▸ **Exercise requirements**: Instruction for the data below: set down exactly the lines from the line with "Switch to the Financial tab" to the line with "Given: Click the", inclusive, and no others.

▸ **Material supplied**:
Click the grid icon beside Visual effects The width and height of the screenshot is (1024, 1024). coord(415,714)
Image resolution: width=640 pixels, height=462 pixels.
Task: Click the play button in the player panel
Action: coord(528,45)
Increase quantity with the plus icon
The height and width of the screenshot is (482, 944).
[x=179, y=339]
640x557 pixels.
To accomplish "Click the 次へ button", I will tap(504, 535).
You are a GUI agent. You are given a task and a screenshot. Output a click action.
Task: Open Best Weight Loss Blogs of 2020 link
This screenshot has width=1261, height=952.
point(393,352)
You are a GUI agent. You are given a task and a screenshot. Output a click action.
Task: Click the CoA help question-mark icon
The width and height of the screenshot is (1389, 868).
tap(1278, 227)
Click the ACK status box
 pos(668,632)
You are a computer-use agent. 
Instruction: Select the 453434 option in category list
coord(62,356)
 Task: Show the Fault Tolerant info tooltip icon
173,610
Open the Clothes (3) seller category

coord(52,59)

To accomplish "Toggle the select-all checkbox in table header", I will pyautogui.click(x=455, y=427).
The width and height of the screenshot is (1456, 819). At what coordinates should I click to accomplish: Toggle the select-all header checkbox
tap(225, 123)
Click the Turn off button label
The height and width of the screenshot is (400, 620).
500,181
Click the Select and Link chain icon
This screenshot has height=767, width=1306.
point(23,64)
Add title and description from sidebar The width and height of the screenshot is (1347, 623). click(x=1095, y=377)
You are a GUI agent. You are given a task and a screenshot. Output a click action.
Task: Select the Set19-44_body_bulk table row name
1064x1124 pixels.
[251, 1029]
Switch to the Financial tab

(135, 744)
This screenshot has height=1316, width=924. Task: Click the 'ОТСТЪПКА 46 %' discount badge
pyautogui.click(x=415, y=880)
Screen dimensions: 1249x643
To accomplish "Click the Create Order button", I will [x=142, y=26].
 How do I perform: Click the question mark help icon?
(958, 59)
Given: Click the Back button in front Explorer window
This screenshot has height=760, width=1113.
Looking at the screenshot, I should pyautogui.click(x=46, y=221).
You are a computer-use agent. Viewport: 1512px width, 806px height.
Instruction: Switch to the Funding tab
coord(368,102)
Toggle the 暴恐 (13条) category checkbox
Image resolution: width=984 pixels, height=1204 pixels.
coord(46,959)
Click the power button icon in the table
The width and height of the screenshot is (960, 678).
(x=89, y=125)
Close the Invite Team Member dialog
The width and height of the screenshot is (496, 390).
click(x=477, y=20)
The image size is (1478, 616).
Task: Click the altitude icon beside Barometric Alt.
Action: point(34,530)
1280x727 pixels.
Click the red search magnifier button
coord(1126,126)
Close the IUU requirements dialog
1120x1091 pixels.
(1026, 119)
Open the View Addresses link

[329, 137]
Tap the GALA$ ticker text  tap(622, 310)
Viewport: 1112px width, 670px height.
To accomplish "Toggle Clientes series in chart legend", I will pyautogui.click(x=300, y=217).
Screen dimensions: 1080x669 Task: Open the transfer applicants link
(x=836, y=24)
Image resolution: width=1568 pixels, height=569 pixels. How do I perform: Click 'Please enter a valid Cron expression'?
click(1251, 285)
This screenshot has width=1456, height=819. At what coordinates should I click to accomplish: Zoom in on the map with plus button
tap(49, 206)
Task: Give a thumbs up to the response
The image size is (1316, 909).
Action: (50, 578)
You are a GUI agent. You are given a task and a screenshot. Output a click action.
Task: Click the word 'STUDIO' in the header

▸ **Expected answer**:
Switch to the Financial tab

(135, 744)
This screenshot has height=1316, width=924. Task: Click the 'ОТСТЪПКА 46 %' discount badge
pyautogui.click(x=415, y=880)
Screen dimensions: 1249x643
To accomplish "Click the Create Order button", I will [x=142, y=26].
 How do I perform: Click the question mark help icon?
(958, 59)
Given: Click the Back button in front Explorer window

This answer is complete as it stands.